Gold slips in mid-March, weighed by stronger dollar, reduced rate cut expectations
Gold prices edged down in mid-March, weighed by a firmer U.S. dollar and reduced expectations of U.S. interest rate cuts as the Middle East war widened.
Stubborn inflation and resilient U.S. consumer spending, combined with rising inflationary expectations due to the war, have scaled back prospects for interest rate cuts in the world’s largest economy, analysts say.
Gold was 1.57 percent lower to USD $5,018.10 per ounce on March 13, down for a second straight week.
Monetary policy expectations were having a bigger impact on the gold price than geopolitical uncertainties, analysts said.
Also, the U.S. dollar has been acting as a “safe haven” for flights of funds, against the backdrop of the Middle East war.
If the war continues to widen and bottlenecks in oil supplies aggravate, surging oil prices could rise further, hiking inflation, and possibly eroding further U.S. rate cut expectations.

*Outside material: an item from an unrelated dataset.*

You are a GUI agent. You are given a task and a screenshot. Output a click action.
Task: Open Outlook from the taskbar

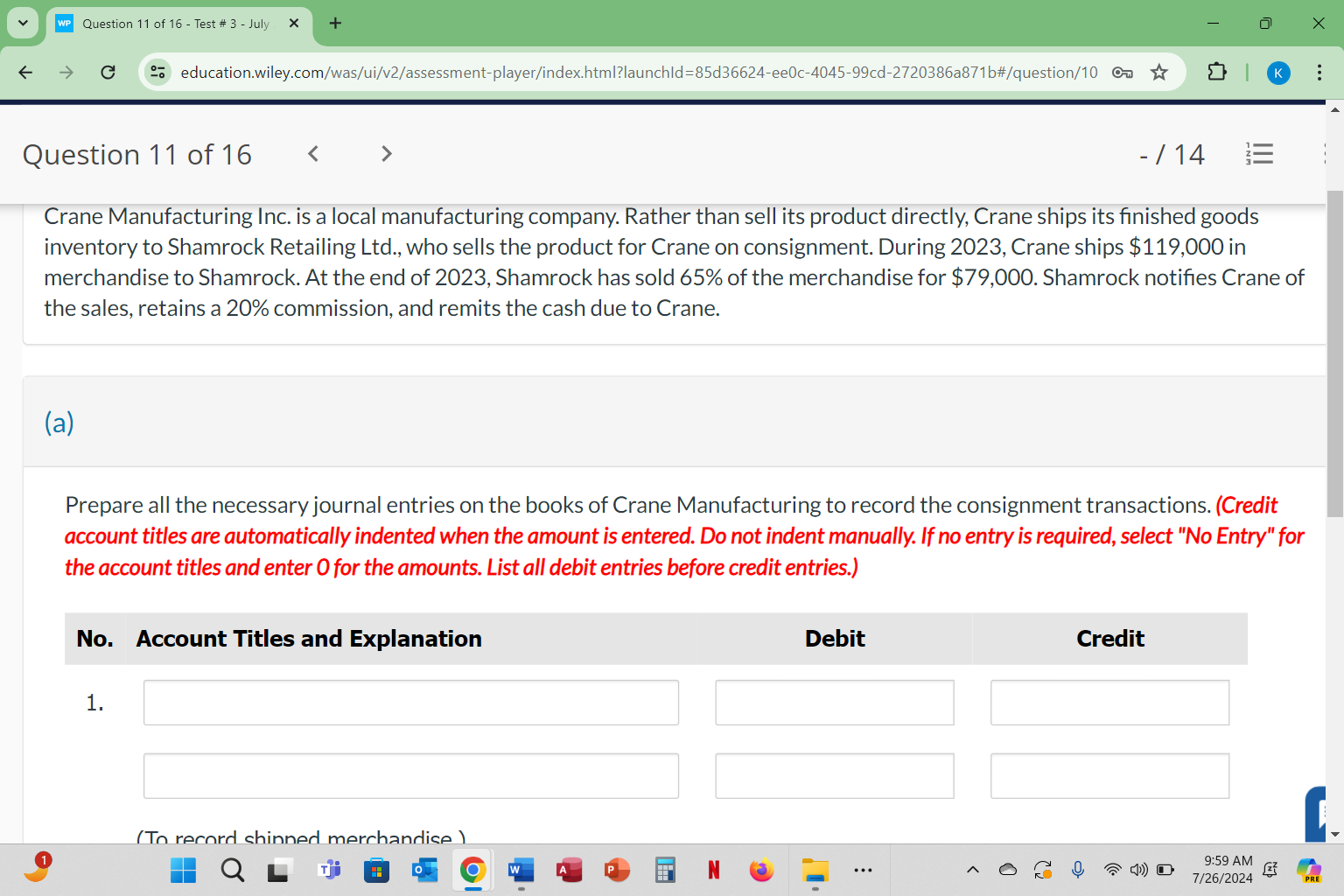[424, 870]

Many analysts have scaled back U.S. rate cut expectations already to just one cut this year, from previous expectations of two cuts in 2026.

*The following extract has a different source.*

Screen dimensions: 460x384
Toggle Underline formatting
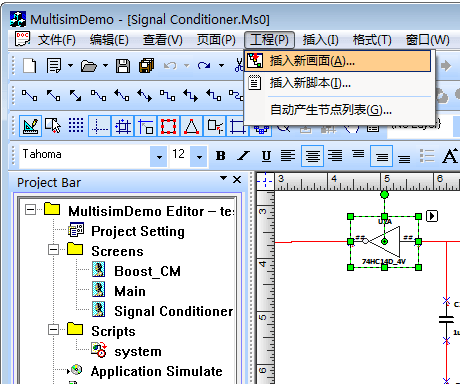click(x=266, y=156)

If war in the Middle East were to end sooner rather than later, oil supplies would recover and inflationary expectations could ease, but many analysts now foresee a lengthening war with more uncertainties in the oil market.
“The monetary factors are re-establishing themselves as the main drivers of gold and will continue to do so all the more once the Iran conflict ends,” Adrian Day, President of Adrian Day Asset Management, was quoted as saying by Kitco News.
“In the meantime, there will be some fluctuations based on developments and announcements, but, after an initial reaction, geopolitical events are usually subordinate to monetary factors for gold.”
The British pound (GBP) hit a 14-week low against the U.S. dollar on March 13, marking four straight days of losses driven by stagnant UK economic growth and soaring oil prices due to the war in the Middle East.
Rising inflationary pressures due to the surge in oil prices, have raised the possibility of a 25-basis-point rate hike by the Bank of England, ending the latest trend for falling UK rates.
Analysts see heightened expectations of a UK interest rate rise (or a “higher for longer” scenario) as of March 2026, marking a significant reversal from earlier market optimism regarding rate cuts.